CHAPTER TWENTY-SEVEN
The rising sun was just beginning to tinge the desert horizon pink and Nurse Griffin could hear the faint morning stirs of the less medicated patients, whose internal clocks were calibrated perfectly to the rhythm of day and night. It was time to do the morning bed checks and turn things over to Nurse Thompson.
She stuffed her last-minute Christmas Eve grocery list into her purse, grabbed her clipboard and moved slowly down the hall, feeling the pain and exhaustion of a twelve-hour shift deep in the small of her back. She was getting too old for this.
When she finally got to Edith and Gloria’s room and saw the empty beds, she was no longer exhausted.
***
Dr Harold paced tight circles in his office while he waited for Sheriff Clancy to arrive. Head down, hands behind his back, one-two-one-two. In all his years as a commander, he’d never once had a deserter. Now he had three. Three lives on the line, and this fell squarely on his shoulders. He’d failed in his duties, and he’d also sorely underestimated his charges.
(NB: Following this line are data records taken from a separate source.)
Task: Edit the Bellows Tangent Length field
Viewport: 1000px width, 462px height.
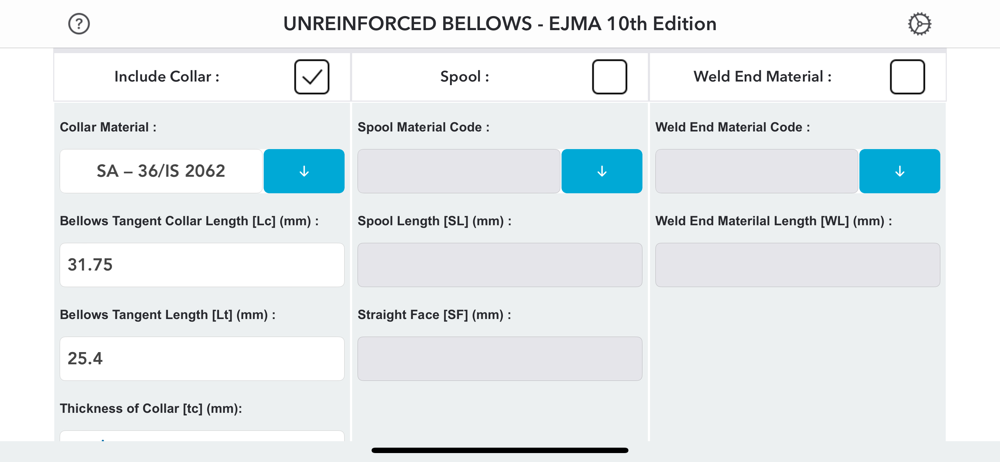Action: coord(202,358)

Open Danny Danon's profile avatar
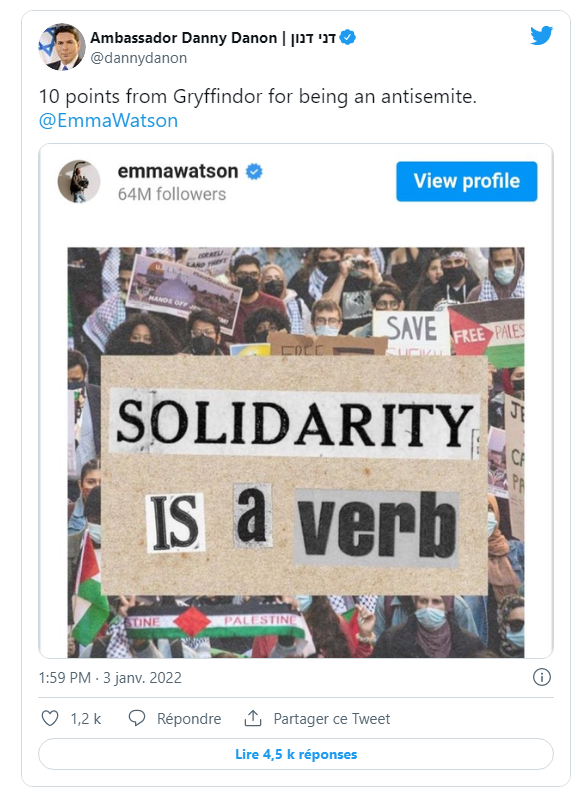tap(62, 47)
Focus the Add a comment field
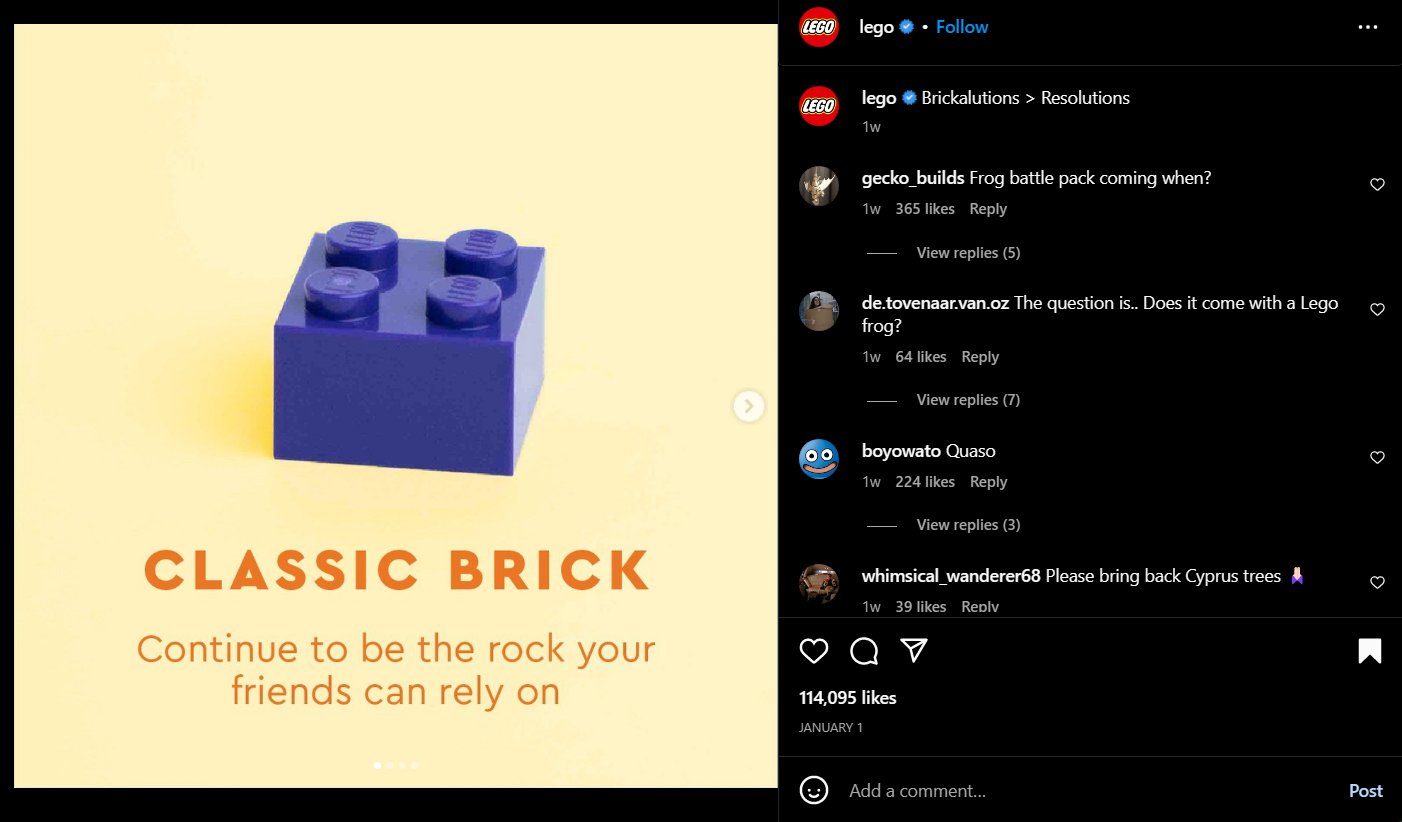The height and width of the screenshot is (822, 1402). click(x=1090, y=791)
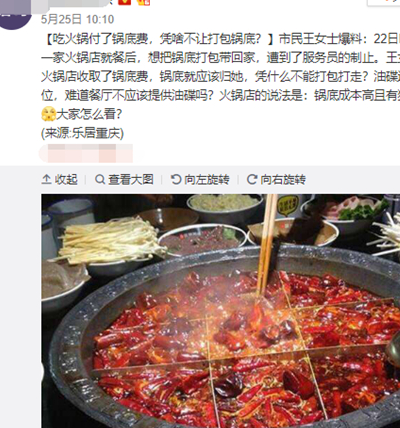Click the blurred pink link below source
This screenshot has width=400, height=428.
pos(86,153)
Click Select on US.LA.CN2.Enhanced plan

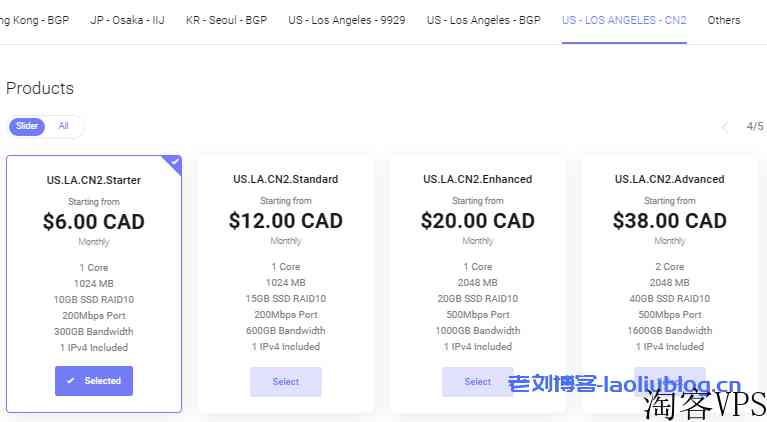click(x=477, y=382)
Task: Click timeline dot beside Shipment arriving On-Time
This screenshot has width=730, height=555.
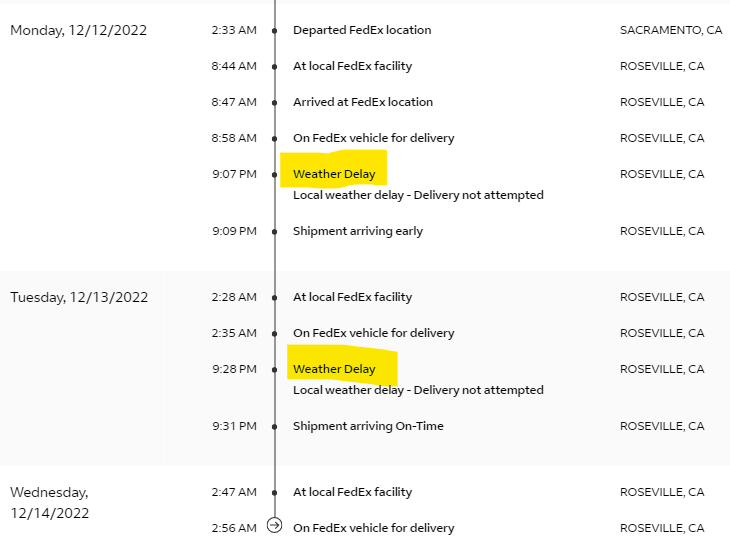Action: click(275, 427)
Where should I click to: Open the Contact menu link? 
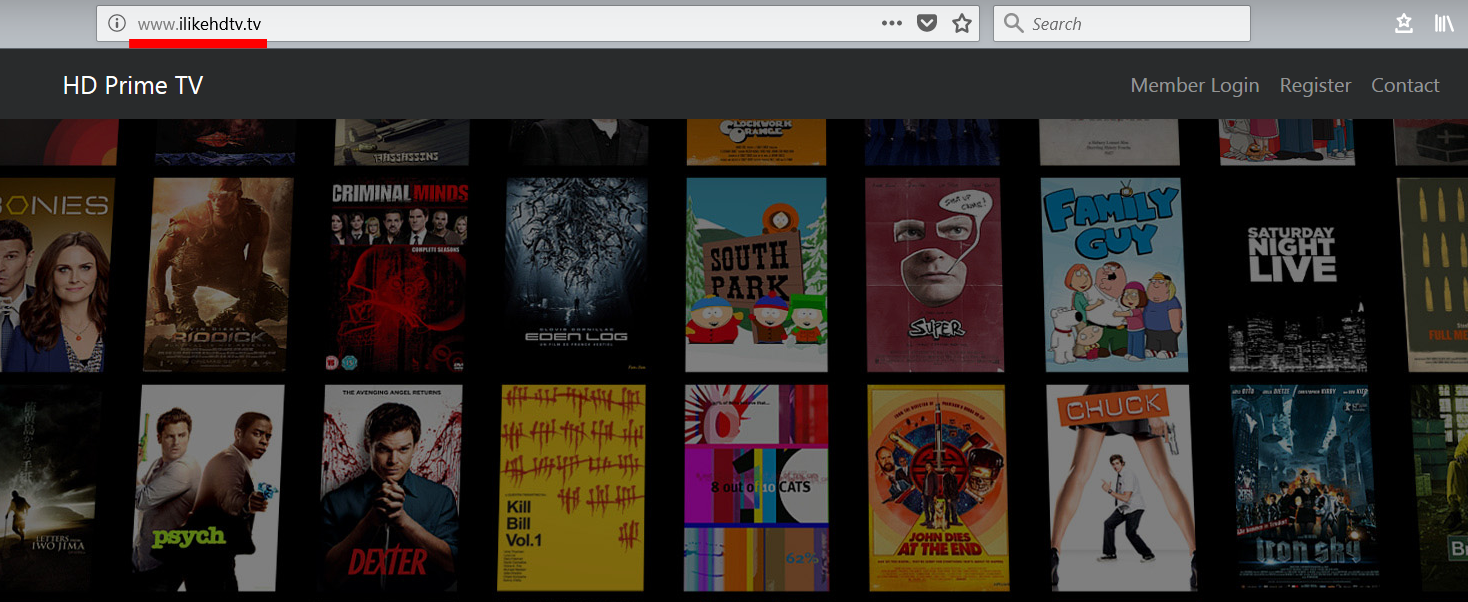click(x=1405, y=86)
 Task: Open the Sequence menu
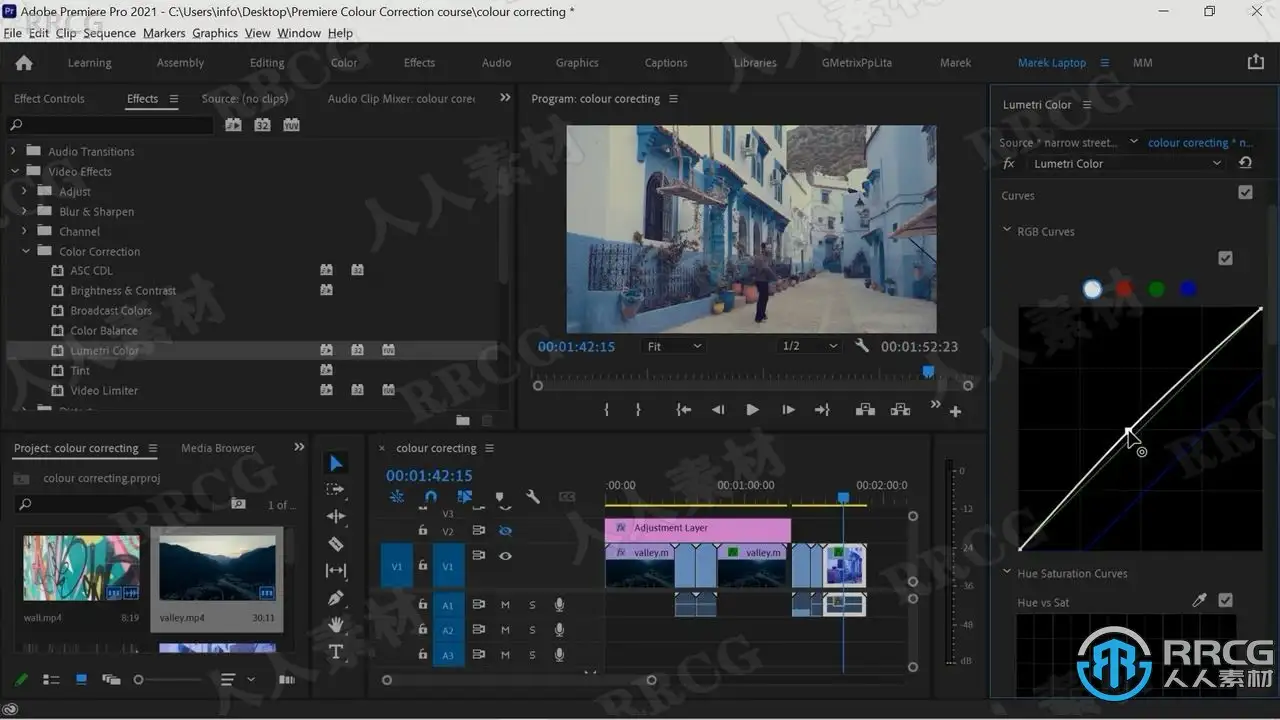(109, 33)
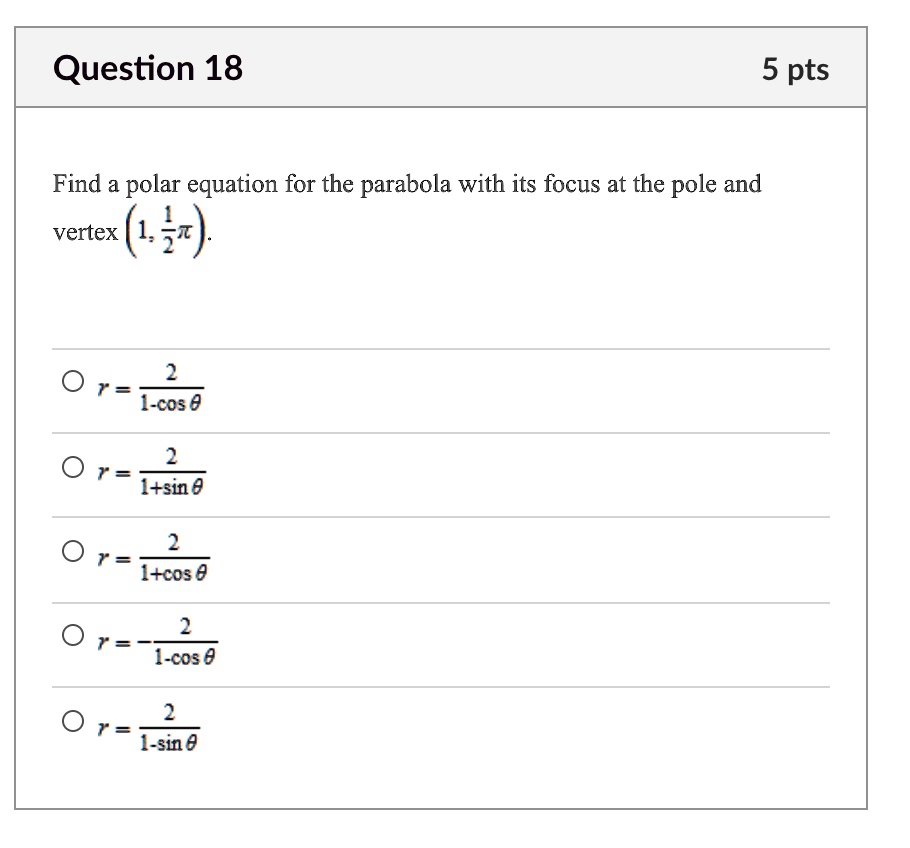
Task: Click the vertex coordinate expression (1, ½π)
Action: [167, 231]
He had had no doubt that Emil Rice would take any opportunity to escape, but he was also fairly certain that Gloria and Edith had spear-headed this entire plan without Emil’s prior knowledge. They knew this place better than anyone, including any possible escape route that had been overlooked, and they had a clear mission.
We were just planning our pilgrimage to find the Christ child in the City of David.